■ **Aim**
Copy out the material below word for word, beginning with the line that contains "Task: Collapse the Images section" and continuing through the line that contains "pyautogui.click(x=1147, y=853)", with both of those lines included.

___ Material provided ___

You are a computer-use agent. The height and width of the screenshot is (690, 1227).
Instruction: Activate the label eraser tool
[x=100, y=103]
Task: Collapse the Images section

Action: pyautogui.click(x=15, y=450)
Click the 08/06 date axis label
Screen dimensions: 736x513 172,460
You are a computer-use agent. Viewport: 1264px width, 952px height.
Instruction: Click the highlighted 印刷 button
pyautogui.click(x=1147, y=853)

___
___ Material provided ___

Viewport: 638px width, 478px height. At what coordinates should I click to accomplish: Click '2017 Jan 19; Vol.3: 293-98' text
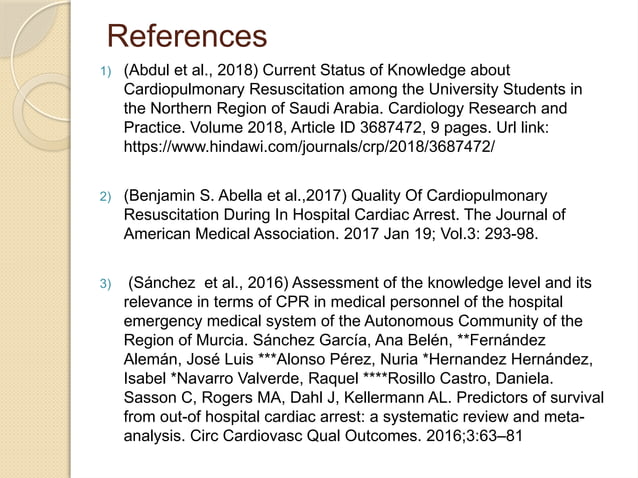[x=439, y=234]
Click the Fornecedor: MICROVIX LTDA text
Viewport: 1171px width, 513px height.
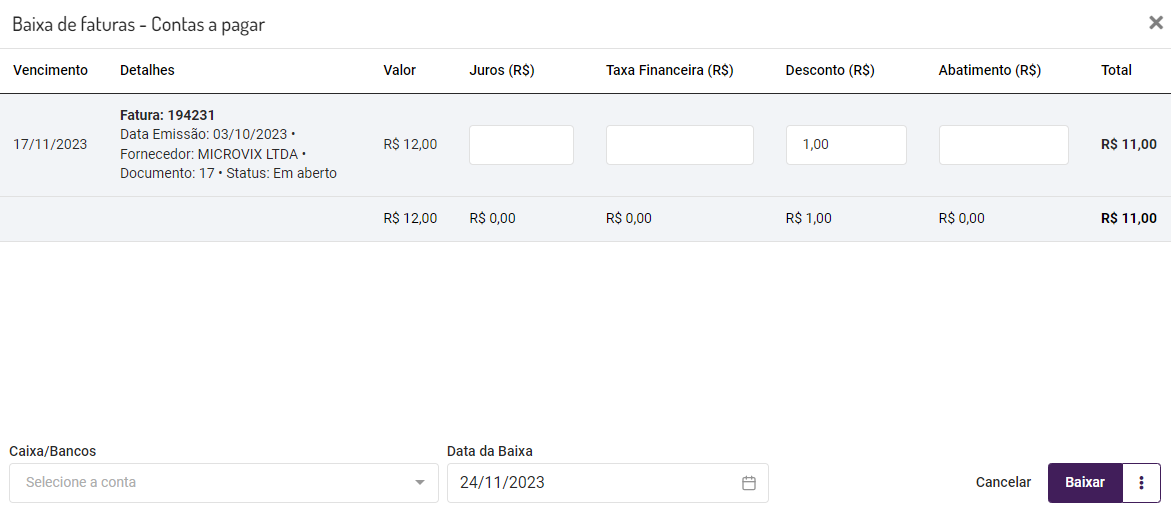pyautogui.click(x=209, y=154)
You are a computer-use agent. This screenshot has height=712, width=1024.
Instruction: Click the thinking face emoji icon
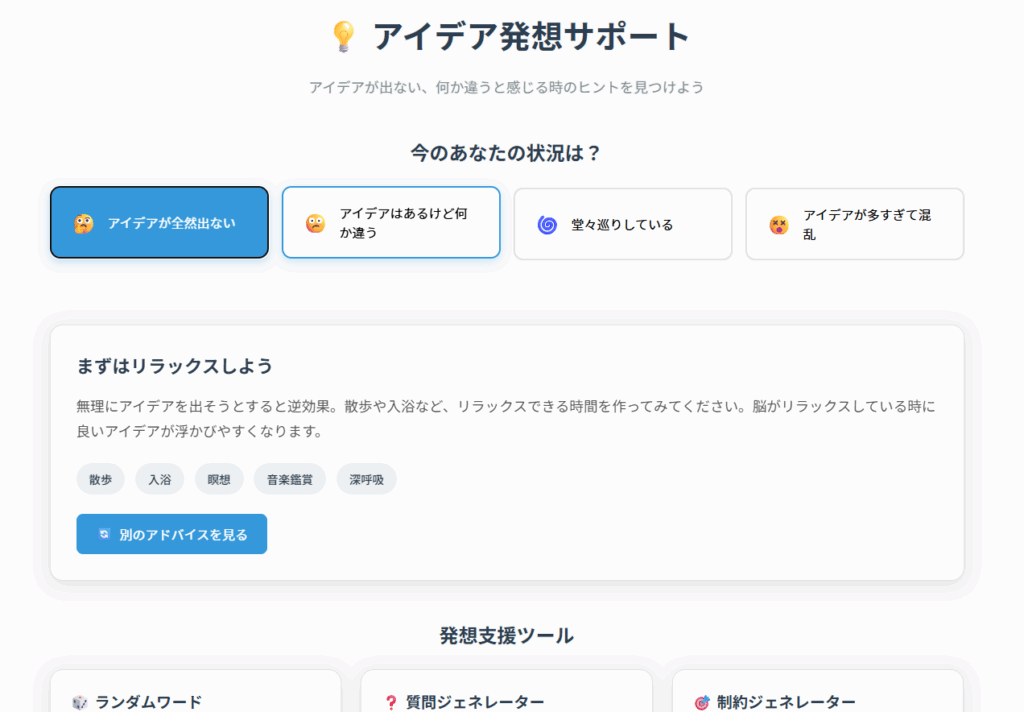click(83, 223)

___

■ **Solution to this exercise**
Task: Collapse the Images section

Action: pyautogui.click(x=15, y=450)
Click the 08/06 date axis label
Screen dimensions: 736x513 172,460
You are a computer-use agent. Viewport: 1264px width, 952px height.
Instruction: Click the highlighted 印刷 button
pyautogui.click(x=1147, y=853)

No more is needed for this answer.